* **WHAT TO DO**
Can you render the listing below as a numbered list, leaving out any blank lines?

— BEGIN PROVIDED MATERIAL —

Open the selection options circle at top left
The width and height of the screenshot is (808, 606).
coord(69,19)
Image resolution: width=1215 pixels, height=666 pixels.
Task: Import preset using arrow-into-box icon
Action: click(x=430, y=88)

— END PROVIDED MATERIAL —

* **THE SOLUTION**
1. Open the selection options circle at top left
2. The width and height of the screenshot is (808, 606).
3. coord(69,19)
4. Image resolution: width=1215 pixels, height=666 pixels.
5. Task: Import preset using arrow-into-box icon
6. Action: click(x=430, y=88)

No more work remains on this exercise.